• **PROBLEM TO SOLVE**
Count the lines in the listing below that contain the word "screenshot", and give only that number.

• **Location data for words and elements**
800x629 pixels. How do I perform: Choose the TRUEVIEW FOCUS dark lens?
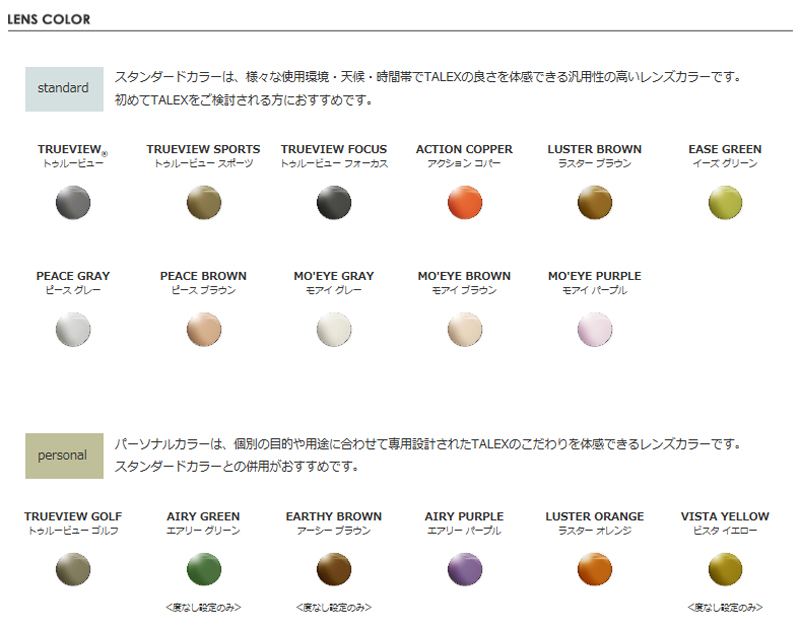tap(334, 203)
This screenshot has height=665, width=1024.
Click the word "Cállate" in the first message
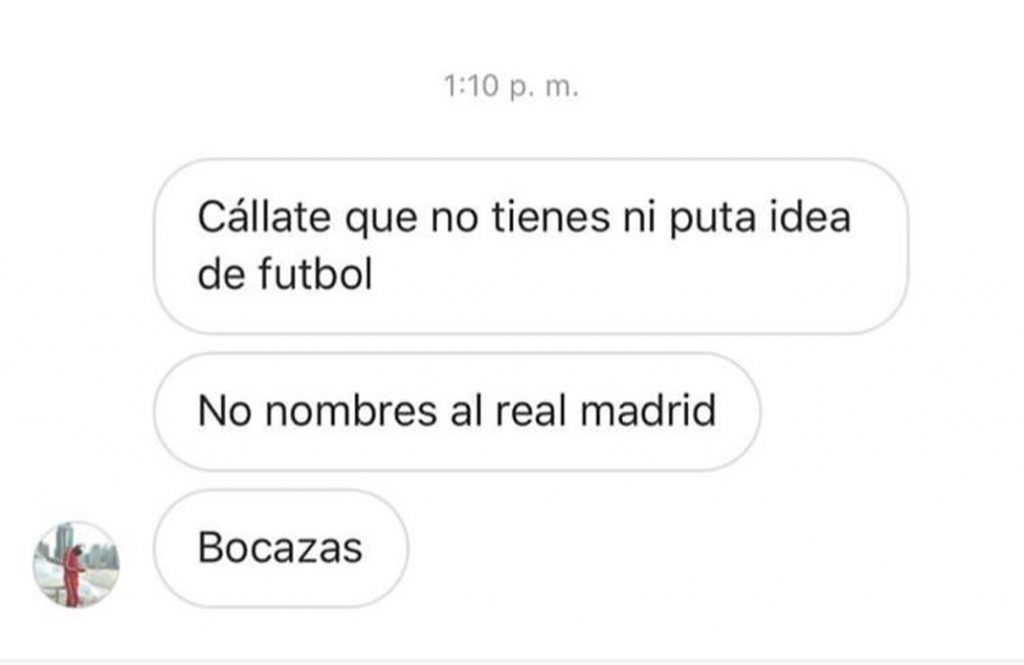coord(264,217)
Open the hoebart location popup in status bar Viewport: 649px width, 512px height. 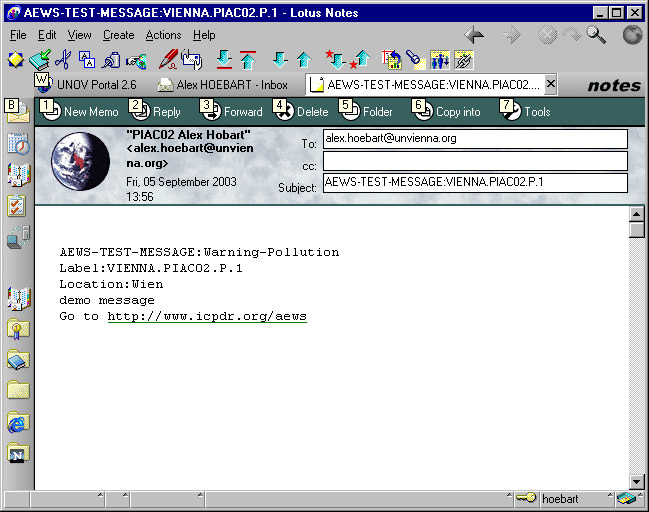[x=565, y=498]
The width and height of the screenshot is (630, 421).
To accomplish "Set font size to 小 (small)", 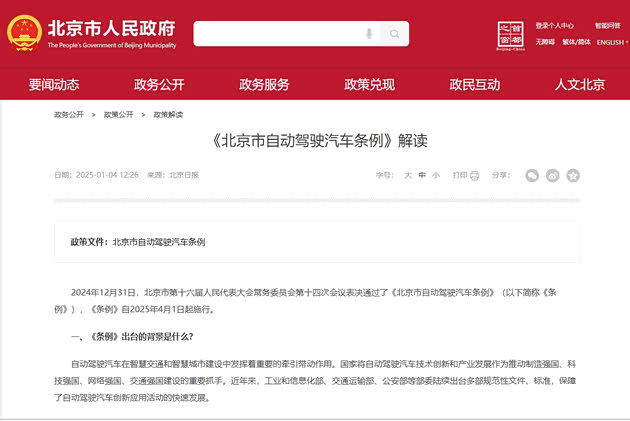I will (x=435, y=175).

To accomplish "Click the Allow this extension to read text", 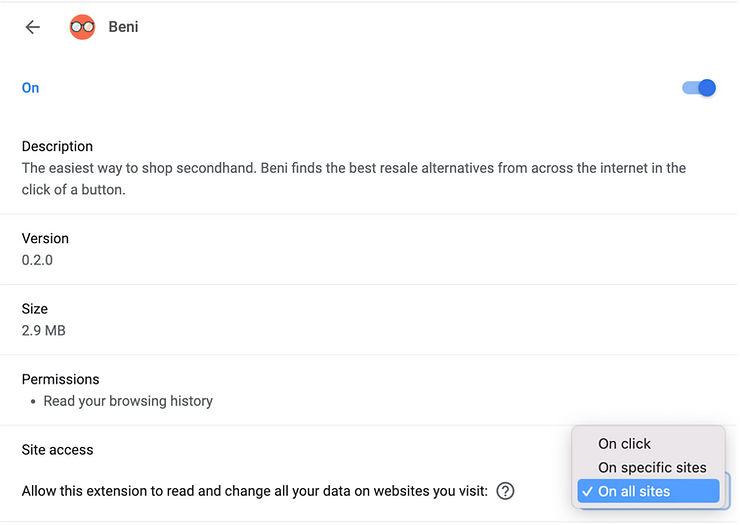I will pos(254,491).
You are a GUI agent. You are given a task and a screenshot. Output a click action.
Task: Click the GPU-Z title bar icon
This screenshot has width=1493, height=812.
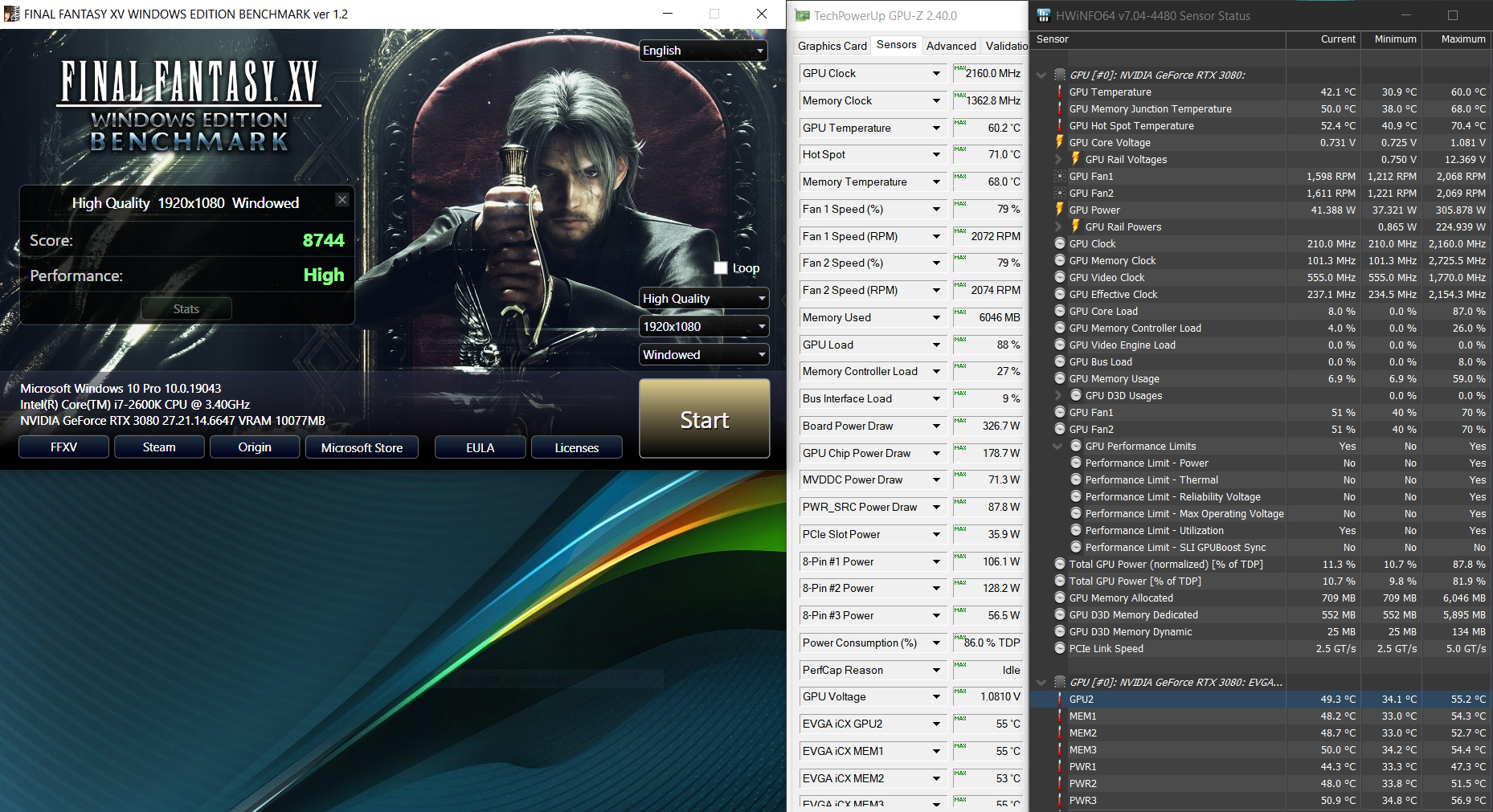(x=802, y=15)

• **FINAL RESULT**
4